Kudos to you for wanting to take good care of your patients. If you genuinely care, patients will pick up on that and it will go a very long way.
I just wanted to share this list from the organization Now I Lay Me Down to Sleep. Much of this is tailored towards friends and family members of those who have suffered a loss, but I think it is good to put this information out there. This and the MISS Foundation are excellent resources for families and caregivers. This topic is very near and dear to my heart.
https://www.nowilaymedowntosleep.org/families/helping-the-bereaved/
I too lost a child quite far along in to my pregnancy. I was lucky enough to be at a hospital that had excellent perinatal palliative care resources and supports, even though this took place in the early 90s. Ixchel and others have given excellent advice. For me personally, having the nurse acknowledge my daughter, say her name, and encourage me to spend some time with her was critical. It also helped that I knew she did not pass alone. I had an emergency c-section that went bad very quickly, so while she was born alive, she passed in the NICU without me there.
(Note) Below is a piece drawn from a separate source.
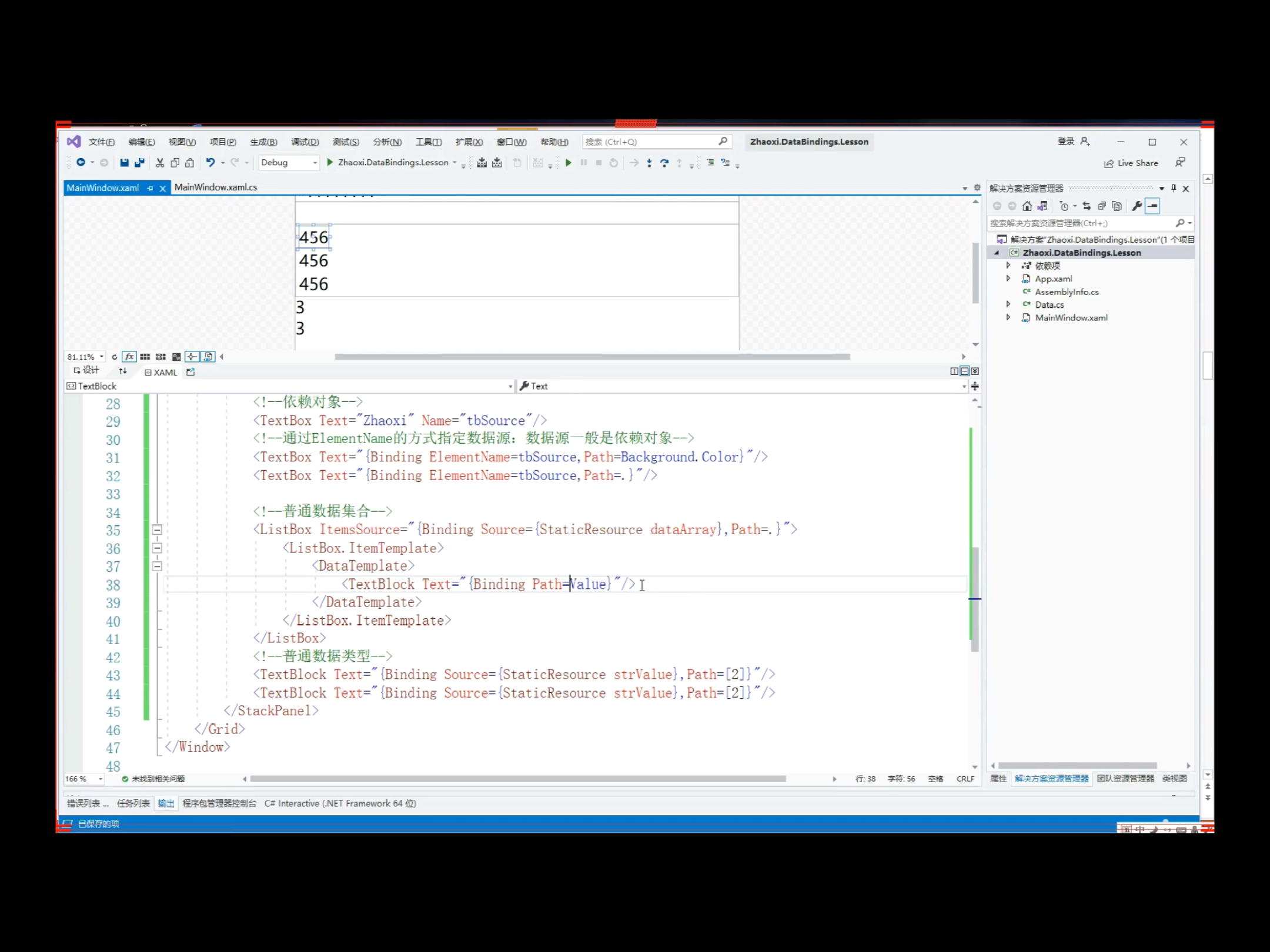
Task: Swap design and XAML panes with arrows icon
Action: point(122,371)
I cherish the photos, hand molds, and photos to this day. When I delivered my living daughter at the same hospital a couple of years later, the nurses remembered me and presented me with a beautiful bouquet of roses.
Leaving the hospital without my child, having to stay on the regular PP unit, and my breastmilk coming in where the hardest moments. I appreciated the education that I received that was both compassionate AND direct/matter of fact. I'm someone who doesn't like a big fuss made over me, and wanted as many of the medical facts as I could get. Never be afraid to ask the patient what they need; give options, etc. Active listening, letting the parents process their experience out loud can be very helpful.
I have lost my mother, my grandparents, my best friend, and a brother, and there is no loss that comes close to the loss of a child. I went on to volunteer as a parent advocate, a NICU volunteer, worked as a family counselor, and am now a nurse. My experiences changed the entire course of my life; I had been pursuing a law enforcement career until my daughter died. Thanks for taking the time to seek out information...and so many kudos to all the amazing posters here who have provided information and shared their experiences.
Hoosier_RN, MSN
3,968 Posts
I had a stillborn daughter in 1987. Still hurts to this day. There was nothing anyone could have said to make it better. As said previously, let the patient guide you.